Whilst it is true that giving your body’s tissues some time to settle down after an injury or flare-up of symptoms can be greatly useful, there’s often a little more to it. Problems with rest and/or stretching as the primary treatment method arise when one of the goals is to restore normal activity or function to an injured body part. In certain cases, rest can actively make things worse.
The disconnect usually arises because reducing activity levels makes sense when you’re in pain, but most people when they recover want to get back to their previous level of activity, which almost always is more than when you’re symptomatic.
This is where the physical therapist’s unique expertise in rehabilitation exercise comes to the fore. No other medical profession has the combination of training & knowledge of anatomy, pathology and tissue healing with how they relate to exercise, movement and restoration of function than physical therapists.
All your skeletal muscles have a specific role or purpose. None are there by accident. Some produce high forces and purposeful movement, while others are there simply to hold things together and provide stability. Both require different forms of exercise to get the best out of them.
Areas of perceived tightness within the body may feel that way not simply because the tissues are shortened, and therefore need to be stretched out. A feeling of tightness can occur in a muscle that is fatigued, or overused. If a muscle is tired, or has become weak (perhaps because of a period of extended rest??) then training, not stretching, is the most appropriate way of managing it. Alternatively, fatigue or overuse in a particular muscle may be because it is struggling to substitute for another muscle group that is not doing its job properly. The type of training that works best depends on what the particular muscle’s role is. Some exercises are subtle, involving small movements or forces, as this is considered the best way to develop control over a movement. Others will focus on more traditional notions of strength and power, for those muscle groups that need that.
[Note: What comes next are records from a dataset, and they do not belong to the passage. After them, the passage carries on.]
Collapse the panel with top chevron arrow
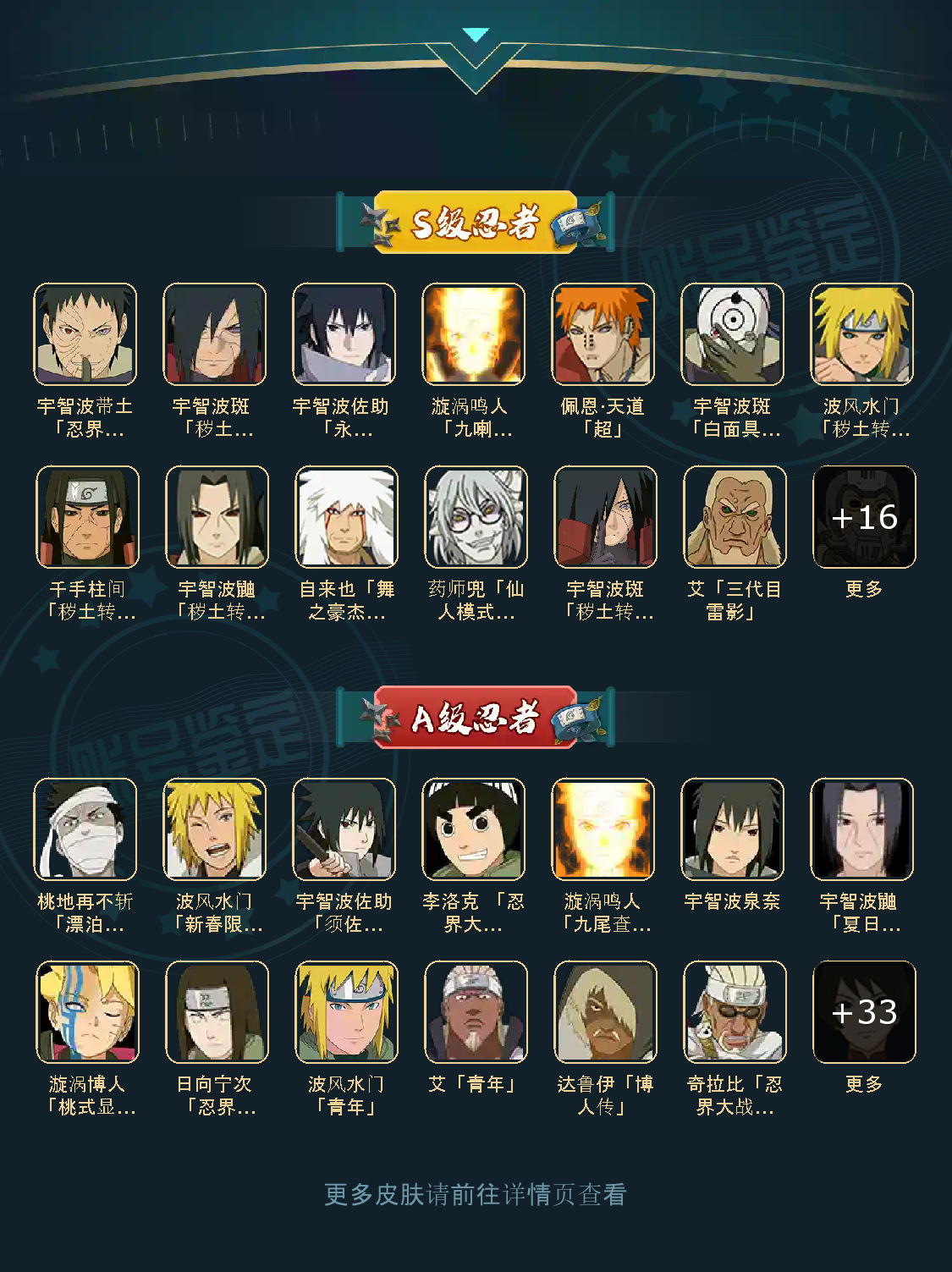 476,36
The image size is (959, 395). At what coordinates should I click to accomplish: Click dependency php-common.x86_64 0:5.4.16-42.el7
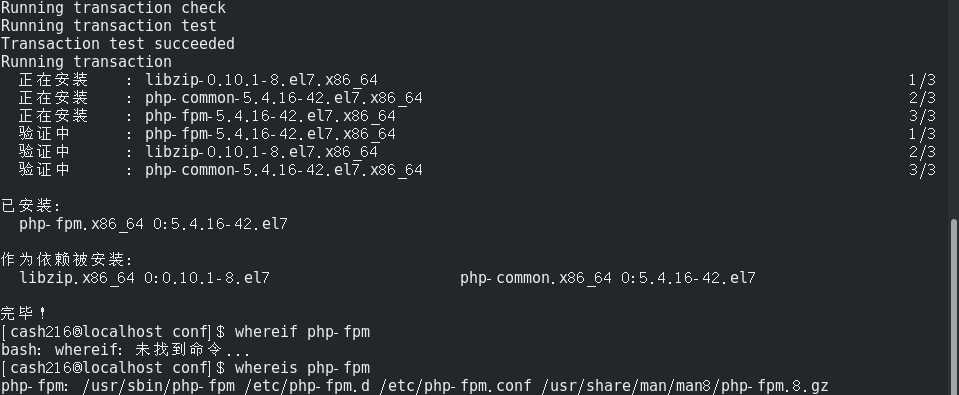pyautogui.click(x=608, y=278)
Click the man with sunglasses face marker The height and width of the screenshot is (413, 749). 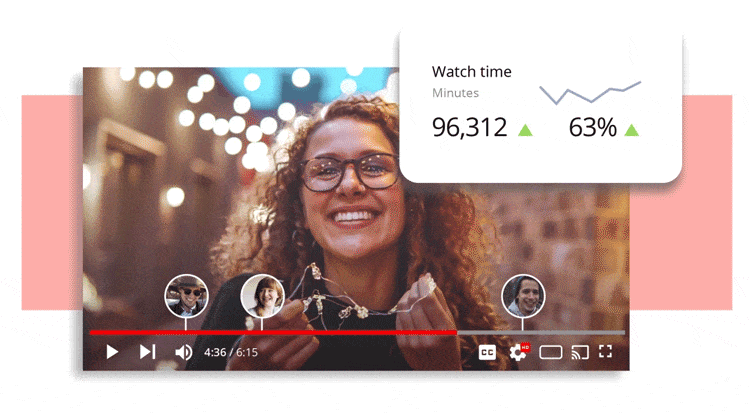185,296
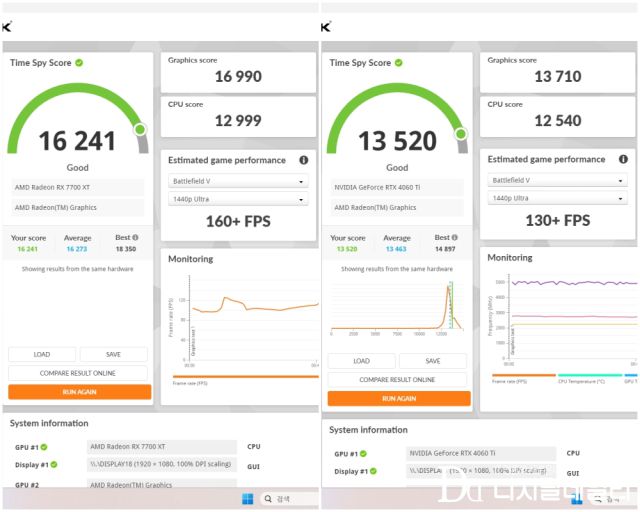Open Battlefield V dropdown in 130+ FPS panel
The width and height of the screenshot is (640, 512).
pos(558,181)
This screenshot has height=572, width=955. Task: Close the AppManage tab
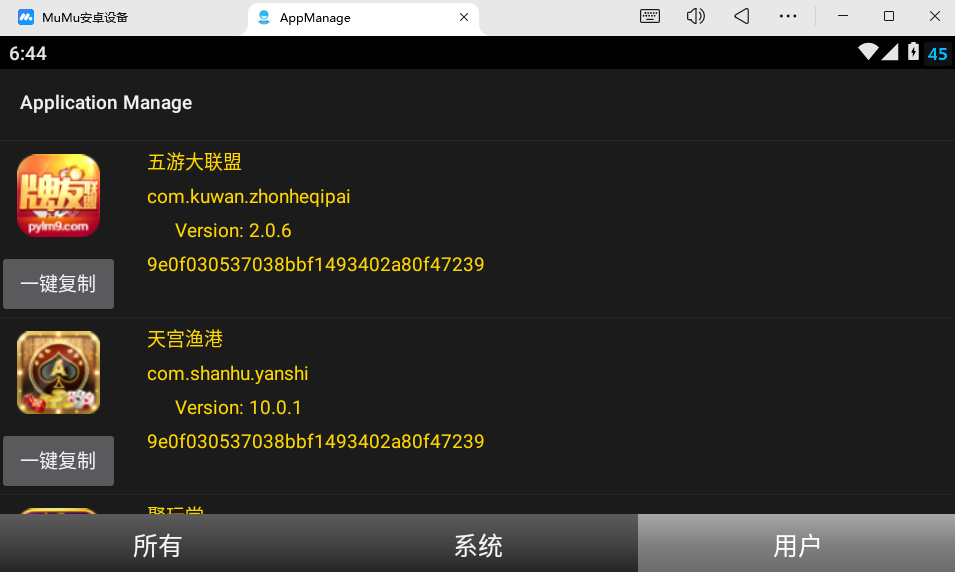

This knowledge lies at the core of the physical therapist’s skill set – the ability to assess and diagnose sources of musculoskeletal pain and injury, knowledge of underactive, overactive and substitute muscle activation patterns and the role they play in the patient’s problem, and the ability to prescribe the most appropriate type of exercise for a given stage of healing and recovery.
Rest and stretching have their place in the management of certain musculoskeletal conditions, as does the skilled application of hands-on manual therapy techniques. But the key to making a full and complete recovery, and the area in which physical therapists have no peer, is to restore optimal functioning of the neuromuscular system.